++++ Material shown

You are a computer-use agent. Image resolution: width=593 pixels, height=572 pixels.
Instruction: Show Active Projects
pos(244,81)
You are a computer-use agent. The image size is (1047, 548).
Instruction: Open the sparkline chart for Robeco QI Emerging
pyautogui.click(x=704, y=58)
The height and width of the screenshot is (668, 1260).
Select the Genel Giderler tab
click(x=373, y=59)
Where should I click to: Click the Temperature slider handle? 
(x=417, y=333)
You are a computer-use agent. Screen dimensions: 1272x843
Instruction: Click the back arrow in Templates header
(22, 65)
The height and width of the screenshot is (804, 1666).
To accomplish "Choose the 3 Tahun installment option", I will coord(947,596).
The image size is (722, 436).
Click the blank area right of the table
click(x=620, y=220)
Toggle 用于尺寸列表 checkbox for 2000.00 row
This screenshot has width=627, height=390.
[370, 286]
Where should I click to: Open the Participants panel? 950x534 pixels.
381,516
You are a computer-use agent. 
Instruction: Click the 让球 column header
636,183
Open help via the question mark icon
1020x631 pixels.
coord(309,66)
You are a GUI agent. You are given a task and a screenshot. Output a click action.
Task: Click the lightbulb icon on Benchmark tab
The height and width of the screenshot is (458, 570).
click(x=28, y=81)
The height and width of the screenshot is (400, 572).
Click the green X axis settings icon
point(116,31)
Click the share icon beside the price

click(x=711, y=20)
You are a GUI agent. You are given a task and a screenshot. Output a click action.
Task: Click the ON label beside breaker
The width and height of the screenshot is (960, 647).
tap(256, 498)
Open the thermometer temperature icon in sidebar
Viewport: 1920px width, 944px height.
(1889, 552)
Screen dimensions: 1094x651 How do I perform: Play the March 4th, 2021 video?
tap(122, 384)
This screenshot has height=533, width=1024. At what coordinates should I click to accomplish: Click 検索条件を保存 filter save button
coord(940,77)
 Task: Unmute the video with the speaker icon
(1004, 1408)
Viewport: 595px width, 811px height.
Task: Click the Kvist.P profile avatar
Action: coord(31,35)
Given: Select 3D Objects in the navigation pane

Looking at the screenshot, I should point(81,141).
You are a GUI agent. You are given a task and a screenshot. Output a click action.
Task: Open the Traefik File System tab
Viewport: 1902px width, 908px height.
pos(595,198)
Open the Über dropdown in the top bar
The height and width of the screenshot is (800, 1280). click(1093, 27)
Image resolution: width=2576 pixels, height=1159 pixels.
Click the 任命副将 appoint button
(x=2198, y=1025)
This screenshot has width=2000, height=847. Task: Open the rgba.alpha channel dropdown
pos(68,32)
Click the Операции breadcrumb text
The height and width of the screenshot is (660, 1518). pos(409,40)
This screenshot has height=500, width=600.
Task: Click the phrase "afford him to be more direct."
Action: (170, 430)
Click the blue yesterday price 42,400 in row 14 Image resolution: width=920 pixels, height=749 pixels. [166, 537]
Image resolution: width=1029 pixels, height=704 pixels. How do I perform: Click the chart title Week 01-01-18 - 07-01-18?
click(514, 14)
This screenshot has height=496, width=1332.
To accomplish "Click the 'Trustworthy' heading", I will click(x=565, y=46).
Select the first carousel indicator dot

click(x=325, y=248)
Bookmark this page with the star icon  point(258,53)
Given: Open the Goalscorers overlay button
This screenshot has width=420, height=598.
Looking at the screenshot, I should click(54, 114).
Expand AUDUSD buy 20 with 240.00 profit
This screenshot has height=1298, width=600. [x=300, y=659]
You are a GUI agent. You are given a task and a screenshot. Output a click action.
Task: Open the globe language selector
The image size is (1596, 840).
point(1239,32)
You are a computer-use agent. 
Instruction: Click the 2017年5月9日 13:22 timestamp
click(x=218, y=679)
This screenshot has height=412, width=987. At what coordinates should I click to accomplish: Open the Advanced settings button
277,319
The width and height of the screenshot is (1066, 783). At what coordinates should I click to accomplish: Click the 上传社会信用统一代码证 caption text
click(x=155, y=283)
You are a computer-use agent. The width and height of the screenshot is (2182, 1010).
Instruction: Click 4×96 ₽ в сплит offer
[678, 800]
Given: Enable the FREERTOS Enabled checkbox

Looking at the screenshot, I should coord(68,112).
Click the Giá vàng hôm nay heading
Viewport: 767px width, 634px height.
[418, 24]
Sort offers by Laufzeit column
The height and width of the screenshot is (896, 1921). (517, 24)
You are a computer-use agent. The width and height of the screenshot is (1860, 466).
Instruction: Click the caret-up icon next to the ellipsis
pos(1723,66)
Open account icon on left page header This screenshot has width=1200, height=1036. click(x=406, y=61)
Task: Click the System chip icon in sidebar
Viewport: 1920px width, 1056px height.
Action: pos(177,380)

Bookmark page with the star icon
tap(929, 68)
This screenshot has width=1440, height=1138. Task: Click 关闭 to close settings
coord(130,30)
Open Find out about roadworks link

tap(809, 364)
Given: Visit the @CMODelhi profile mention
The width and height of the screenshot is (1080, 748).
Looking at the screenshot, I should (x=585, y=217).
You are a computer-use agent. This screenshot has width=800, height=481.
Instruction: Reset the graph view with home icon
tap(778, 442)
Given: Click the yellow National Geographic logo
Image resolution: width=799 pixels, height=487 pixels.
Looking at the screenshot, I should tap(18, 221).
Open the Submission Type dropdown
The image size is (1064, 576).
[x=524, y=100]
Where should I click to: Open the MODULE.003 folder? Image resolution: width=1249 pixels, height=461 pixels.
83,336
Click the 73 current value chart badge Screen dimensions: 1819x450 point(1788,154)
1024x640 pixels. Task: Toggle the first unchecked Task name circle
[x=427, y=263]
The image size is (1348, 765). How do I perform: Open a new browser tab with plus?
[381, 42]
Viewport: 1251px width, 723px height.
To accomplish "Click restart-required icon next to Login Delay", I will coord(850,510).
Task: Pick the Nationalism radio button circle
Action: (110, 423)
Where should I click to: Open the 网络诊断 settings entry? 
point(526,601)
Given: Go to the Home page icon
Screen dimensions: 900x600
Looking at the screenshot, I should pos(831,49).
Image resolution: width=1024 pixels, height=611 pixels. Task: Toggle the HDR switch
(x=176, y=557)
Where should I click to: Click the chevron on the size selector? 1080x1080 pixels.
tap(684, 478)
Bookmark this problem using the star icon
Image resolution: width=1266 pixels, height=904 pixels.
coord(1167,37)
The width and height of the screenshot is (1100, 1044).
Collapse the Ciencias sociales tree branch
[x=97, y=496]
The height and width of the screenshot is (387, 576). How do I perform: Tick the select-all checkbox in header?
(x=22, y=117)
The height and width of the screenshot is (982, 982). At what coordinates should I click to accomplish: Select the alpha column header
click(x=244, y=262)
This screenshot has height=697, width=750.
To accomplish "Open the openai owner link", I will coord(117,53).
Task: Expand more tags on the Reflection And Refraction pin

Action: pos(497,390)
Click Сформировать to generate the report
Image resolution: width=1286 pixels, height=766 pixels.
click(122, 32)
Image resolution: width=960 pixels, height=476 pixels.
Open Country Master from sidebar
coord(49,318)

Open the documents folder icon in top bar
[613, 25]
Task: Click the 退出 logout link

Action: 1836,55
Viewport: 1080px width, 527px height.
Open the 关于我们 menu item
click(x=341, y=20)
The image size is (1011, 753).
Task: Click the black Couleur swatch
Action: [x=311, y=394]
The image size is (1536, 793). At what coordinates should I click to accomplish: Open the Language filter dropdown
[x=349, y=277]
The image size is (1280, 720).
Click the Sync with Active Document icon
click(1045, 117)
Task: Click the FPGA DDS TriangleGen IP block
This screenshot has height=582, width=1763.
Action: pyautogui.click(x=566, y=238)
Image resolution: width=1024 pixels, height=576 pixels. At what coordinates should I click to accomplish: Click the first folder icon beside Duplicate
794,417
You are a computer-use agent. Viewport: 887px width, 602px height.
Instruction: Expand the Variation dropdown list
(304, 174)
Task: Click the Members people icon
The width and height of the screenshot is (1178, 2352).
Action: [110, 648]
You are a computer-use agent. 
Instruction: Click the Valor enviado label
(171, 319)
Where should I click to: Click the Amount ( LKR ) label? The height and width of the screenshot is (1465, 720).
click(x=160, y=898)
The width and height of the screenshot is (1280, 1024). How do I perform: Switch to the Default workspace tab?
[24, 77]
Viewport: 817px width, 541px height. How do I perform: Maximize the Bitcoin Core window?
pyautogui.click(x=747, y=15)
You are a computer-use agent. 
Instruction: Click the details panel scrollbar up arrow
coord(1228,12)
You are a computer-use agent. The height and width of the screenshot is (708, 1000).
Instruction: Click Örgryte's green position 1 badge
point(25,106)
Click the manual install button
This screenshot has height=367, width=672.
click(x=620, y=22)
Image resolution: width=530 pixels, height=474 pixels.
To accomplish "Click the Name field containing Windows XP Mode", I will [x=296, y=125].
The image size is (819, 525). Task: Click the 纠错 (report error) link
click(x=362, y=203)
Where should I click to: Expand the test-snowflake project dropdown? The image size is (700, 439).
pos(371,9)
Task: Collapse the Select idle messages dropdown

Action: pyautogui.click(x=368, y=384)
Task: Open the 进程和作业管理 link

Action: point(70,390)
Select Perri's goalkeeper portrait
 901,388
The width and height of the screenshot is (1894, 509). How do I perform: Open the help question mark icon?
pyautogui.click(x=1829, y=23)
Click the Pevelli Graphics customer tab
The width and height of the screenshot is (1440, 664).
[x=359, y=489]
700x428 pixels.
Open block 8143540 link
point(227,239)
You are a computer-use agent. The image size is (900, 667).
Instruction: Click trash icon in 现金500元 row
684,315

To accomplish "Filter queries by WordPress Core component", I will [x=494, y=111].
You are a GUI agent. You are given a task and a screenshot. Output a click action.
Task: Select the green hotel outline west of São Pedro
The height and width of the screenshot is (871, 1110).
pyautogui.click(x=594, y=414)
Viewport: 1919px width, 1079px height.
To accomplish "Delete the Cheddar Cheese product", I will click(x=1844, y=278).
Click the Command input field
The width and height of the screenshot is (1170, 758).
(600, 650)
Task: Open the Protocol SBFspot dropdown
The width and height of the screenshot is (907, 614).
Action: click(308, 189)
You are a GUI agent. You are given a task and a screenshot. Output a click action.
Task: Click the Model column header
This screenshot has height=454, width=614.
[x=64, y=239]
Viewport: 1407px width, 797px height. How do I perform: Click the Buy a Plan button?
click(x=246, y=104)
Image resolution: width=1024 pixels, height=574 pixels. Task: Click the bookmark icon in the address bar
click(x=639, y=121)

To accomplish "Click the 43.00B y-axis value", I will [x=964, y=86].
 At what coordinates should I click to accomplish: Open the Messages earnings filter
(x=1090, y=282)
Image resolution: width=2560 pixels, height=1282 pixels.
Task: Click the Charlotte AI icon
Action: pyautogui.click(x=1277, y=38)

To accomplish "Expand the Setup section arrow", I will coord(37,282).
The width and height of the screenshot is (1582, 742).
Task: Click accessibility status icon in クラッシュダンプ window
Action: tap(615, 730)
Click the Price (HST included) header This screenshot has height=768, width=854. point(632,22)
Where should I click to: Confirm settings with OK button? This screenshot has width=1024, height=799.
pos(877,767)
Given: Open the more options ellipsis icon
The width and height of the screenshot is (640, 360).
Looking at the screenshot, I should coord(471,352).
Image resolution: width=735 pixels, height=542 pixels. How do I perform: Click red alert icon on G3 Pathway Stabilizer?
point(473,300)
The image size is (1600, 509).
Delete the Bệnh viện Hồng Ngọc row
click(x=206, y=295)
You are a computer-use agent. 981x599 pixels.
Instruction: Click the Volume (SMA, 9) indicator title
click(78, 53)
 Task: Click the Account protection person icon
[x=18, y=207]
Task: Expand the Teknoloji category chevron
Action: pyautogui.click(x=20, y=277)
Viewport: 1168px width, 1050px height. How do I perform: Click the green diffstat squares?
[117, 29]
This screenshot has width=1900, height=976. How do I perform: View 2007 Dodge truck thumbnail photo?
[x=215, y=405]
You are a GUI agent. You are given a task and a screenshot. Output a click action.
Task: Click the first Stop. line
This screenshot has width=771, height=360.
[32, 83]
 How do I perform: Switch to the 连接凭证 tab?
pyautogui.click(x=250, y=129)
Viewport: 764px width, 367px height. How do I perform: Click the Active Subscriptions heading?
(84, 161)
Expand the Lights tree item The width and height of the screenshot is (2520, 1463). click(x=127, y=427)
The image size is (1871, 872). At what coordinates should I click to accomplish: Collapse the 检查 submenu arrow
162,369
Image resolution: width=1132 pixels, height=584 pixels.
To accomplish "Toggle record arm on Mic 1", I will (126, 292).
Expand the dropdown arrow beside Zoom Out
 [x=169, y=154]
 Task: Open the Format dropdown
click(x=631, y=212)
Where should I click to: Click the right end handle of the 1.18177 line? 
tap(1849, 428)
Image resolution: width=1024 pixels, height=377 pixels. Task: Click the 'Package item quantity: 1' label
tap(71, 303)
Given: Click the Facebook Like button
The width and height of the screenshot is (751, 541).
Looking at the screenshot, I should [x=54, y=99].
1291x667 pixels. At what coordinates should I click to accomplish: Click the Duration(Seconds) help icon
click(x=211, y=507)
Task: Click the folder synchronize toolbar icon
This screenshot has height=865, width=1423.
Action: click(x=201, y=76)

++++++++

Begin at the line above that has "Viewport: 1080px width, 527px height." and stop after the line that has "Image resolution: width=530", copying each line exactly and adding nothing else.

Viewport: 1080px width, 527px height.
Open the 关于我们 menu item
click(x=341, y=20)
The image size is (1011, 753).
Task: Click the black Couleur swatch
Action: [x=311, y=394]
The image size is (1536, 793). At what coordinates should I click to accomplish: Open the Language filter dropdown
[x=349, y=277]
The image size is (1280, 720).
Click the Sync with Active Document icon
click(1045, 117)
Task: Click the FPGA DDS TriangleGen IP block
This screenshot has height=582, width=1763.
Action: pyautogui.click(x=566, y=238)
Image resolution: width=1024 pixels, height=576 pixels. At what coordinates should I click to accomplish: Click the first folder icon beside Duplicate
794,417
You are a computer-use agent. Viewport: 887px width, 602px height.
Instruction: Expand the Variation dropdown list
(304, 174)
Task: Click the Members people icon
The width and height of the screenshot is (1178, 2352).
Action: [110, 648]
You are a computer-use agent. 
Instruction: Click the Valor enviado label
(171, 319)
Where should I click to: Click the Amount ( LKR ) label? The height and width of the screenshot is (1465, 720).
click(x=160, y=898)
The width and height of the screenshot is (1280, 1024). How do I perform: Switch to the Default workspace tab?
[24, 77]
Viewport: 817px width, 541px height. How do I perform: Maximize the Bitcoin Core window?
pyautogui.click(x=747, y=15)
You are a computer-use agent. 
Instruction: Click the details panel scrollbar up arrow
coord(1228,12)
You are a computer-use agent. The height and width of the screenshot is (708, 1000).
Instruction: Click Örgryte's green position 1 badge
point(25,106)
Click the manual install button
This screenshot has height=367, width=672.
click(x=620, y=22)
Image resolution: width=530 pixels, height=474 pixels.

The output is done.